The “Clever” poke bowl I had at Calii Love, on the other hand, comes with: “Raw Yellowfin tuna, gochujang broccoli, crispy shallot, wakame seaweed salad, jalapeno, edamame, sushi rice, wasabi aioli.”

So I don’t know how authentic it is (not at all, I’m thinking), but either way, I quite enjoyed it.  There’s a whole lot going on, but all of the components were fresh and tasty, and the overall balance of flavours was really satisfying.

Calii Love

There was also enough of a balance of textures — the crunchy seaweed, the meaty tuna, the soft rice — that it never felt one-note or monotonous.

It actually reminded me a lot of Korean bibimbap, but with a very different flavour profile.

Tasty Greek Wraps at Oh My Gyro!

Oh My Gyro!Location: 155 John Street, Toronto
Websitehttp://ohmygyro.ca/

Oh My Gyro serves what’s probably one of the better gyros in the city, though it’s a pretty clear case of “too much of a good thing.”

I got the chicken gyros wrap (you can also get beef doner, chicken souvlaki, or falafel), which comes crammed with chicken, tomato, tzatziki, garlic sauce, and hot sauce (and onions, which I elected to skip).

Oh My Gyro!

Seriously: it’s a hefty wrap.  The photo makes it look pretty normal, but it was filled with a dense reserve of chicken, probably about the size of my forearm.  It must have weighed about a pound.

It’s good quality stuff — the chicken is super tender, with a good amount of crispy bits (I probably could have used more, but then you can never have enough crispy bits).  This might have been my imagination, but it had a slightly lamby flavour, like they had mixed lamb fat in with the chicken.  Whatever it was, it was good stuff.

Oh My Gyro!

But there was a little bit too much of it.  It made the wrap ridiculously difficult to eat without making a huge mess, and the balance of flavours was a bit off.  The wrap only cost about eight bucks, and would have still been a great deal with about half the amount of meat.

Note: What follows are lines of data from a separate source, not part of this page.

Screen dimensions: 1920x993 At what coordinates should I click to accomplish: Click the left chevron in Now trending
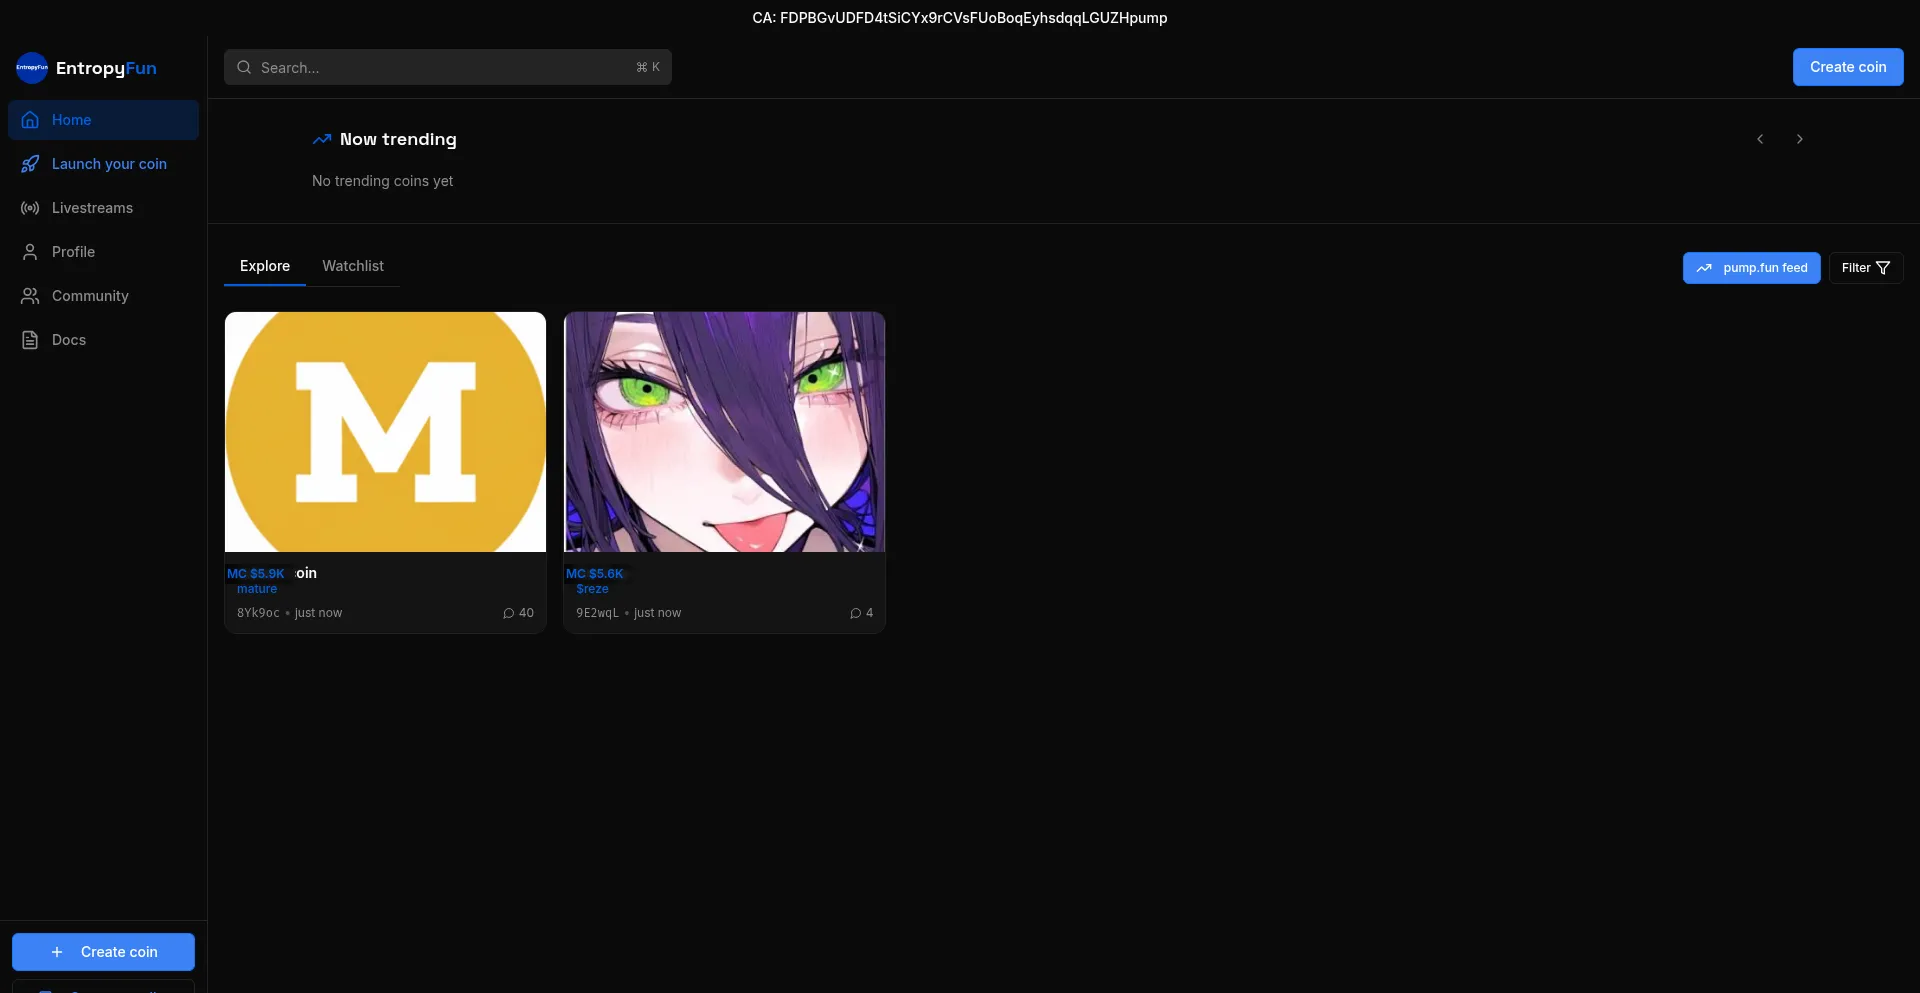[1760, 139]
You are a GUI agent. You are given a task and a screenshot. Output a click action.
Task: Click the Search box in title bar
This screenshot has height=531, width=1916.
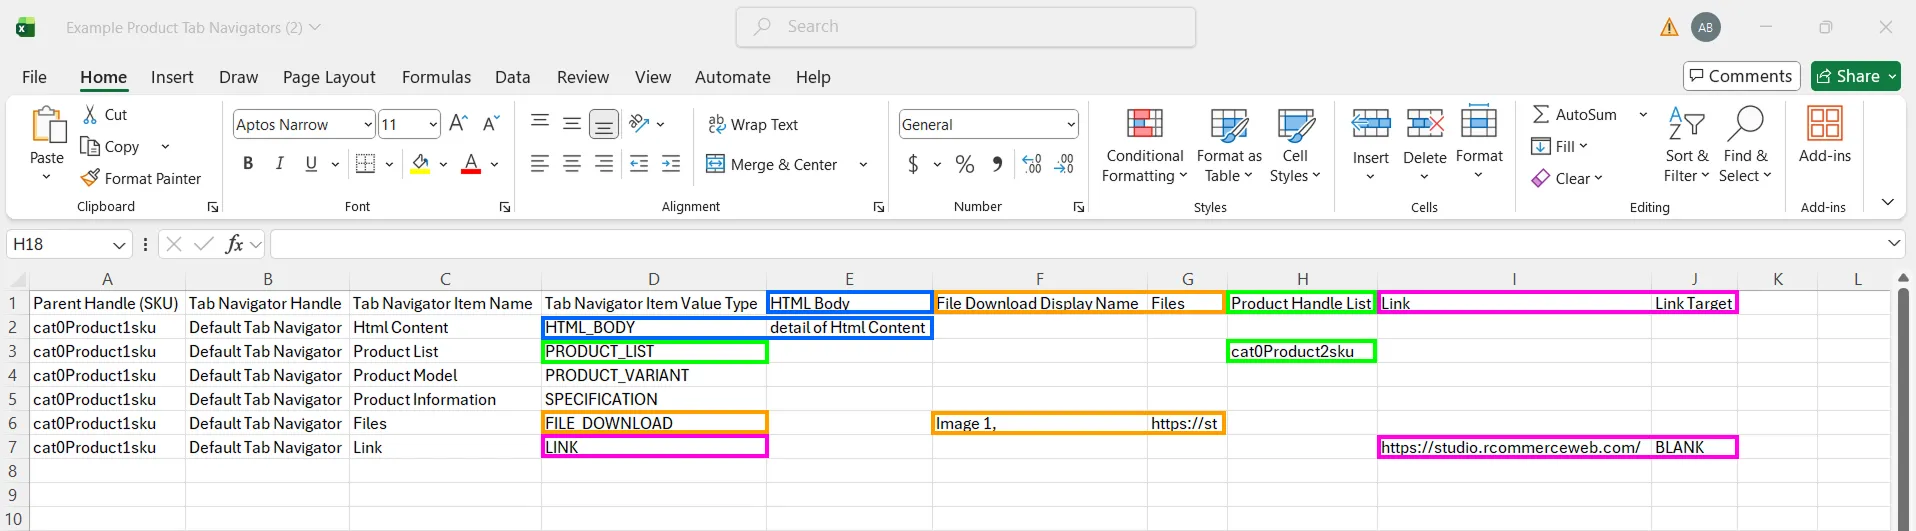pyautogui.click(x=966, y=27)
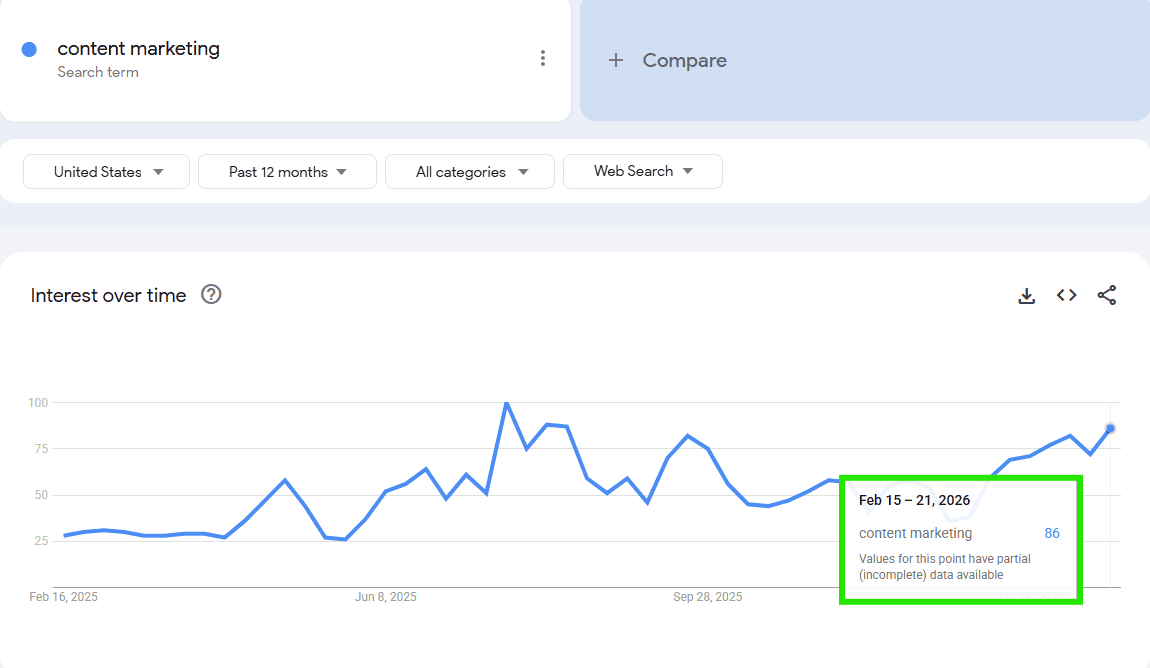Click the blue dot beside content marketing

pos(29,49)
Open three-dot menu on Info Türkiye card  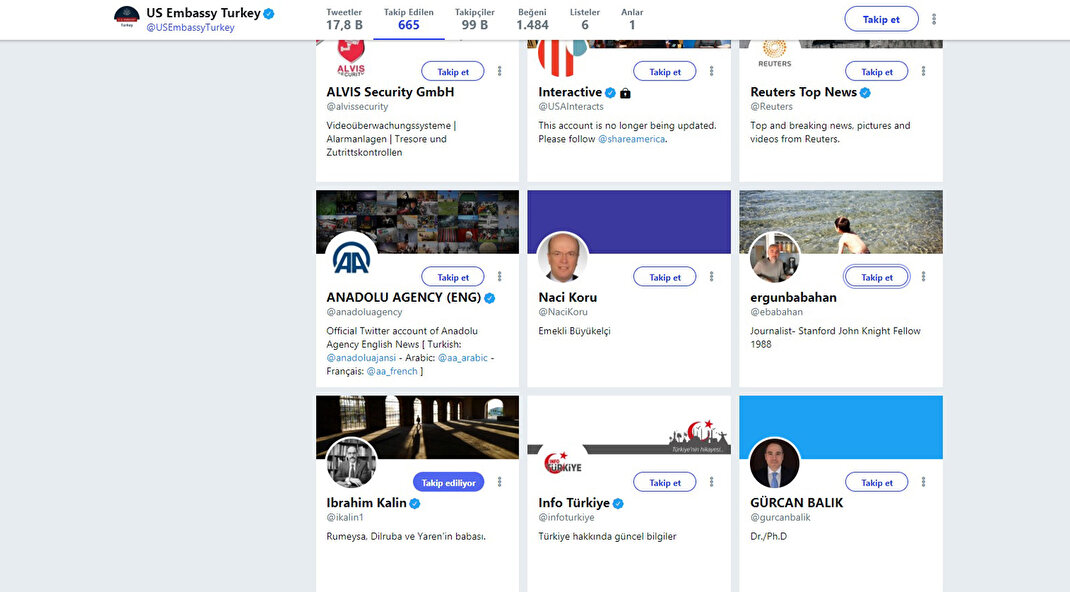pos(712,482)
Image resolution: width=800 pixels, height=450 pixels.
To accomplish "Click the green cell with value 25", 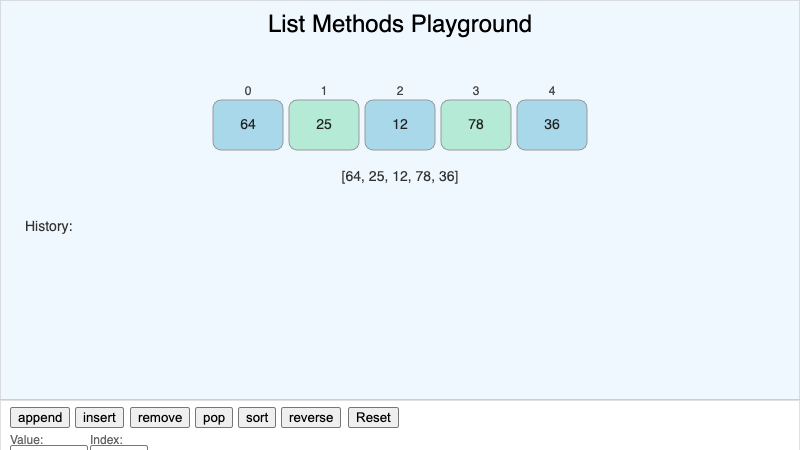I will click(324, 125).
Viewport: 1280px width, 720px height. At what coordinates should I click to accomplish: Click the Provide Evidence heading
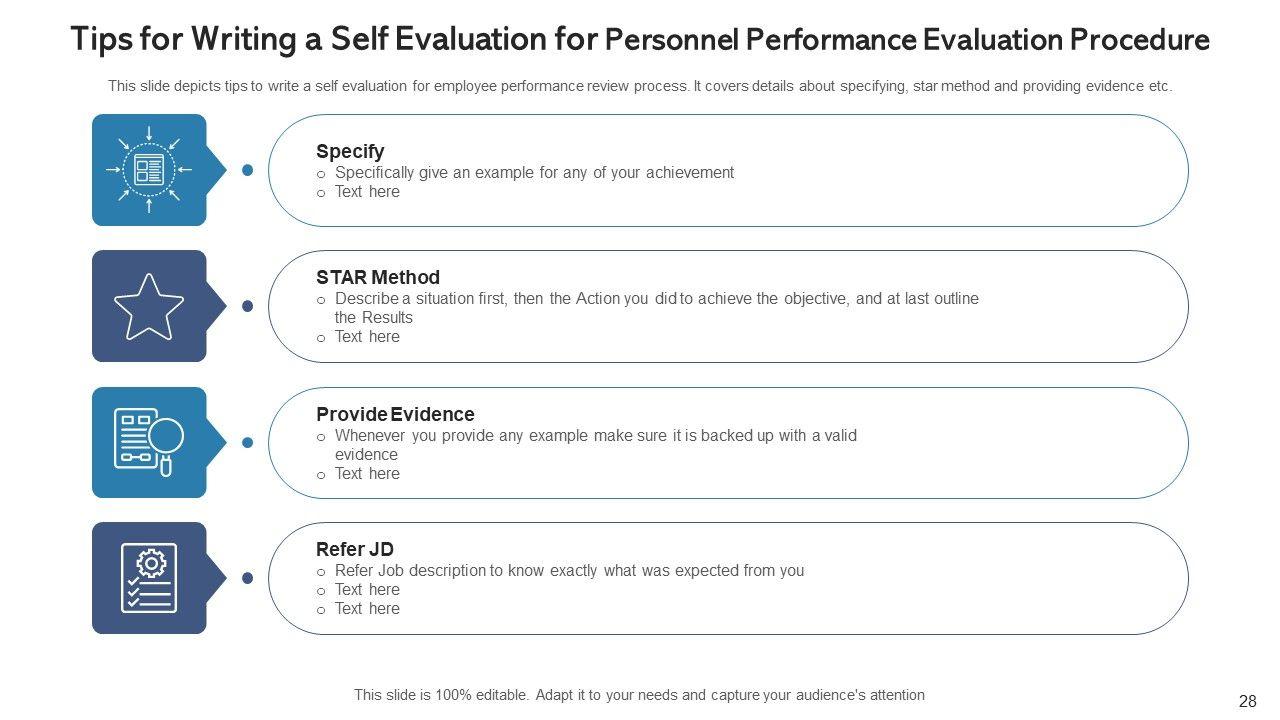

That’s a fairly minor complaint, though.  Everything about this wrap worked really well — the herby flavour, the delicious garlicky sauces, the zippy hot sauce (I went with extra hot, and it wasn’t kidding around), the fresh tomatoes, and the soft and chewy pita bread.  Even the fries worked really well — I’m normally not a huge fan of fries in a sandwich, but these were fresh and tasty, and complimented the wrap’s other flavours perfectly.